Every line from the one with "Given: Click the" to the final line of the records should be printed exactly as it is, with pictures left out.

[Collected data entries]

● ● ● ● ●

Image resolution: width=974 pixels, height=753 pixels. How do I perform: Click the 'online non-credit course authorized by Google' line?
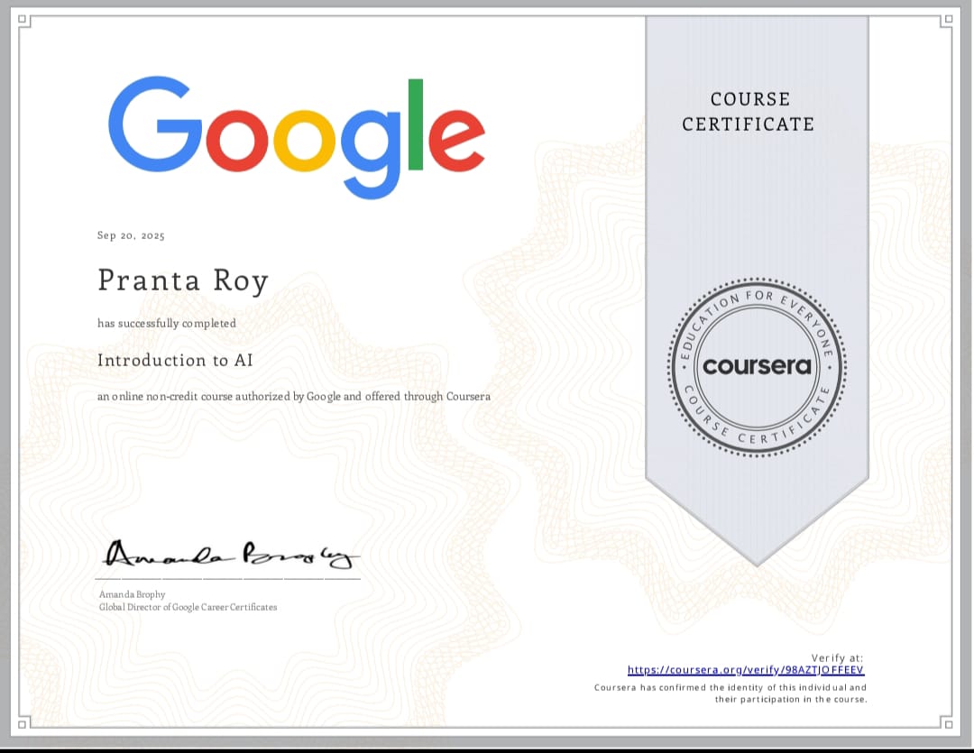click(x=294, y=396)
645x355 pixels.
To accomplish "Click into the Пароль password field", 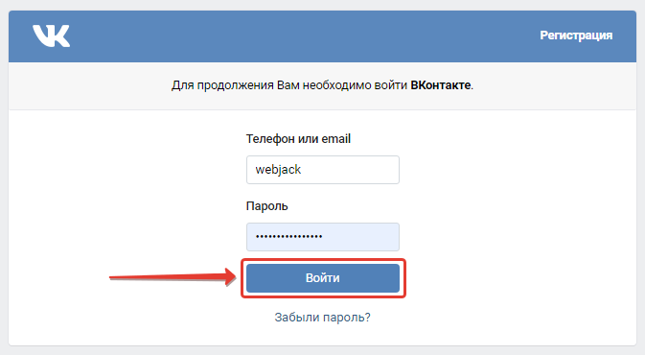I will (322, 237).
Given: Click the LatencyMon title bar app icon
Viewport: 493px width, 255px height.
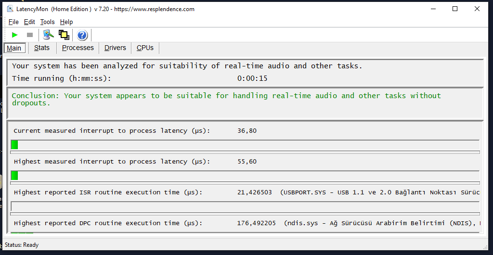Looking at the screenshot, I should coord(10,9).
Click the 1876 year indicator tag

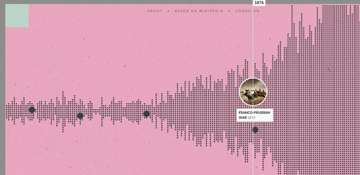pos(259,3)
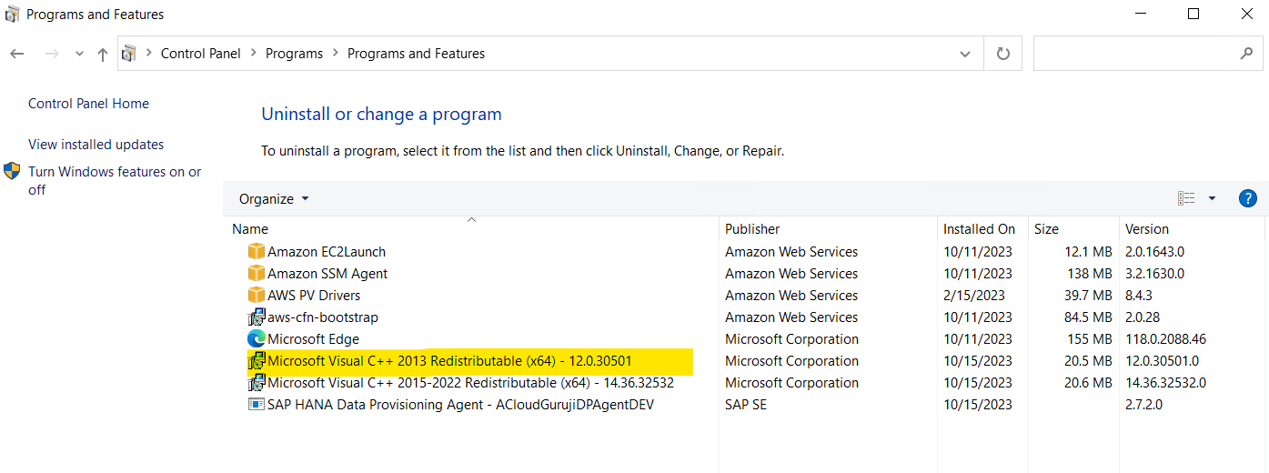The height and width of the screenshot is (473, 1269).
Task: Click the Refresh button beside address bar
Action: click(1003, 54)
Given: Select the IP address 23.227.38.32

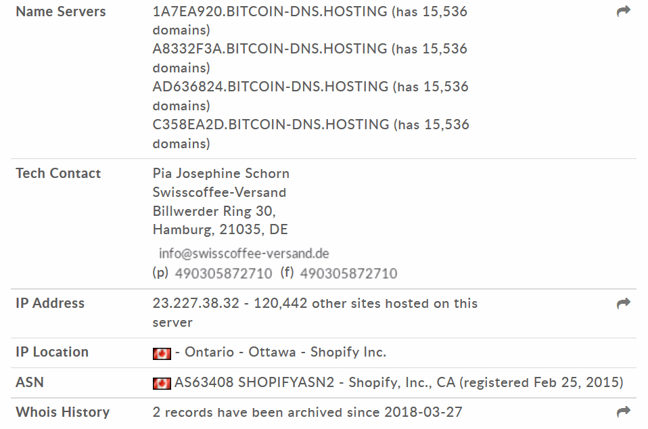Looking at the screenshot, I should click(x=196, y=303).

● ● ● ● ●

PROBLEM SOLUTION:
Given: Click the LatencyMon title bar app icon
Viewport: 493px width, 255px height.
Looking at the screenshot, I should coord(10,9).
Click the 1876 year indicator tag

pos(259,3)
The height and width of the screenshot is (473, 1269).
Task: Click the Refresh button beside address bar
Action: click(1003, 54)
Given: Select the IP address 23.227.38.32

Looking at the screenshot, I should click(x=196, y=303).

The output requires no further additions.